--- RECORD EXTRACTS ---
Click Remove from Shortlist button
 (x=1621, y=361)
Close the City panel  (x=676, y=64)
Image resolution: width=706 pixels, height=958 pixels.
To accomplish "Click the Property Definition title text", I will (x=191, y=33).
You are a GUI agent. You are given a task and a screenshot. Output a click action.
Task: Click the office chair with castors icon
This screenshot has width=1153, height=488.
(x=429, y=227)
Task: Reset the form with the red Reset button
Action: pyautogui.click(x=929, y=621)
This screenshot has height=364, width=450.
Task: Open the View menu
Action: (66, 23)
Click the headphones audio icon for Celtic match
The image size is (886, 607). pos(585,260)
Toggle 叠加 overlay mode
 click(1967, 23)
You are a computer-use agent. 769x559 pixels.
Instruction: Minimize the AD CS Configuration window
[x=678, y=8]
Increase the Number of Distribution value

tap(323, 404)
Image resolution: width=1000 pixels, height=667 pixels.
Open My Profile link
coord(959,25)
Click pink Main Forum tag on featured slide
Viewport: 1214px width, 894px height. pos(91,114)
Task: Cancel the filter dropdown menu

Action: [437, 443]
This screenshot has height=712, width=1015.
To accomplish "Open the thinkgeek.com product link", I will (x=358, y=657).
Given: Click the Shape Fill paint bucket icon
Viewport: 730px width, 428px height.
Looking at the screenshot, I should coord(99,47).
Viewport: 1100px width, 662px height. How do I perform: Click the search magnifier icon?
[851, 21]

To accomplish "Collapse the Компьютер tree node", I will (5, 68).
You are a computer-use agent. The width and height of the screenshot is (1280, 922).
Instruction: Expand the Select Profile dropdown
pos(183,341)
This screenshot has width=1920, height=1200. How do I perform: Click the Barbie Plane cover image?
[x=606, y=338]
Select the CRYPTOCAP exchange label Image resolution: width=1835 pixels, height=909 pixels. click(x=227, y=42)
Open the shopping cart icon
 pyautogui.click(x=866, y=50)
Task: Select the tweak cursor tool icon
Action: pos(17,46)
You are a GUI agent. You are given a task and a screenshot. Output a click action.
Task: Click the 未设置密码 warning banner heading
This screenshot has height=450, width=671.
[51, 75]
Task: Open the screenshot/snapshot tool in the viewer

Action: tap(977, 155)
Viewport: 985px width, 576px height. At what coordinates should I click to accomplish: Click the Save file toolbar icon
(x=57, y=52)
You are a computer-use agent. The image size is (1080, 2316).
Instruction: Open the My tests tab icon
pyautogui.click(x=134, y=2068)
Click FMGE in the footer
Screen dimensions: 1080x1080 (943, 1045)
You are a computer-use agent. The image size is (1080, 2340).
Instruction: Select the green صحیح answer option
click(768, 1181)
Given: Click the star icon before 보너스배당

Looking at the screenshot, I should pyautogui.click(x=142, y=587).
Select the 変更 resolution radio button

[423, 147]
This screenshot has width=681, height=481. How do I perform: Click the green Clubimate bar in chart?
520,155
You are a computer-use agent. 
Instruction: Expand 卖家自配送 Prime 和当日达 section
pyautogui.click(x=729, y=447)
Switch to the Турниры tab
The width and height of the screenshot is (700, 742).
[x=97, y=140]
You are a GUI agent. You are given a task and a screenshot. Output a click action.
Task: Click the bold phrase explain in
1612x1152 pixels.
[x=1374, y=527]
---
__WORK TO BE COMPLETED__: Convert the lines above into a Markdown table with columns headed Row and Line, numbering each non-blank line in order and skipping the blank ones.

__COMPLETE ANSWER__:
| Row | Line |
|---|---|
| 1 | Click Remove from Shortlist button |
| 2 |  (x=1621, y=361) |
| 3 | Close the City panel  (x=676, y=64) |
| 4 | Image resolution: width=706 pixels, height=958 pixels. |
| 5 | To accomplish "Click the Property Definition title text", I will (x=191, y=33). |
| 6 | You are a GUI agent. You are given a task and a screenshot. Output a click action. |
| 7 | Task: Click the office chair with castors icon |
| 8 | This screenshot has width=1153, height=488. |
| 9 | (x=429, y=227) |
| 10 | Task: Reset the form with the red Reset button |
| 11 | Action: pyautogui.click(x=929, y=621) |
| 12 | This screenshot has height=364, width=450. |
| 13 | Task: Open the View menu |
| 14 | Action: (66, 23) |
| 15 | Click the headphones audio icon for Celtic match |
| 16 | The image size is (886, 607). pos(585,260) |
| 17 | Toggle 叠加 overlay mode |
| 18 |  click(1967, 23) |
| 19 | You are a computer-use agent. 769x559 pixels. |
| 20 | Instruction: Minimize the AD CS Configuration window |
| 21 | [x=678, y=8] |
| 22 | Increase the Number of Distribution value |
| 23 | tap(323, 404) |
| 24 | Image resolution: width=1000 pixels, height=667 pixels. |
| 25 | Open My Profile link |
| 26 | coord(959,25) |
| 27 | Click pink Main Forum tag on featured slide |
| 28 | Viewport: 1214px width, 894px height. pos(91,114) |
| 29 | Task: Cancel the filter dropdown menu |
| 30 | Action: [437, 443] |
| 31 | This screenshot has height=712, width=1015. |
| 32 | To accomplish "Open the thinkgeek.com product link", I will (x=358, y=657). |
| 33 | Given: Click the Shape Fill paint bucket icon |
| 34 | Viewport: 730px width, 428px height. |
| 35 | Looking at the screenshot, I should coord(99,47). |
| 36 | Viewport: 1100px width, 662px height. How do I perform: Click the search magnifier icon? |
| 37 | [851, 21] |
| 38 | To accomplish "Collapse the Компьютер tree node", I will (5, 68). |
| 39 | You are a computer-use agent. The width and height of the screenshot is (1280, 922). |
| 40 | Instruction: Expand the Select Profile dropdown |
| 41 | pos(183,341) |
| 42 | This screenshot has width=1920, height=1200. How do I perform: Click the Barbie Plane cover image? |
| 43 | [x=606, y=338] |
| 44 | Select the CRYPTOCAP exchange label Image resolution: width=1835 pixels, height=909 pixels. click(x=227, y=42) |
| 45 | Open the shopping cart icon |
| 46 |  pyautogui.click(x=866, y=50) |
| 47 | Task: Select the tweak cursor tool icon |
| 48 | Action: pos(17,46) |
| 49 | You are a GUI agent. You are given a task and a screenshot. Output a click action. |
| 50 | Task: Click the 未设置密码 warning banner heading |
| 51 | This screenshot has height=450, width=671. |
| 52 | [51, 75] |
| 53 | Task: Open the screenshot/snapshot tool in the viewer |
| 54 | Action: tap(977, 155) |
| 55 | Viewport: 985px width, 576px height. At what coordinates should I click to accomplish: Click the Save file toolbar icon |
| 56 | (x=57, y=52) |
| 57 | You are a computer-use agent. The image size is (1080, 2316). |
| 58 | Instruction: Open the My tests tab icon |
| 59 | pyautogui.click(x=134, y=2068) |
| 60 | Click FMGE in the footer |
| 61 | Screen dimensions: 1080x1080 (943, 1045) |
| 62 | You are a computer-use agent. The image size is (1080, 2340). |
| 63 | Instruction: Select the green صحیح answer option |
| 64 | click(768, 1181) |
| 65 | Given: Click the star icon before 보너스배당 |
| 66 | Looking at the screenshot, I should pyautogui.click(x=142, y=587). |
| 67 | Select the 変更 resolution radio button |
| 68 | [423, 147] |
| 69 | This screenshot has width=681, height=481. How do I perform: Click the green Clubimate bar in chart? |
| 70 | 520,155 |
| 71 | You are a computer-use agent.  |
| 72 | Instruction: Expand 卖家自配送 Prime 和当日达 section |
| 73 | pyautogui.click(x=729, y=447) |
| 74 | Switch to the Турниры tab |
| 75 | The width and height of the screenshot is (700, 742). |
| 76 | [x=97, y=140] |
| 77 | You are a GUI agent. You are given a task and a screenshot. Output a click action. |
| 78 | Task: Click the bold phrase explain in |
| 79 | 1612x1152 pixels. |
| 80 | [x=1374, y=527] |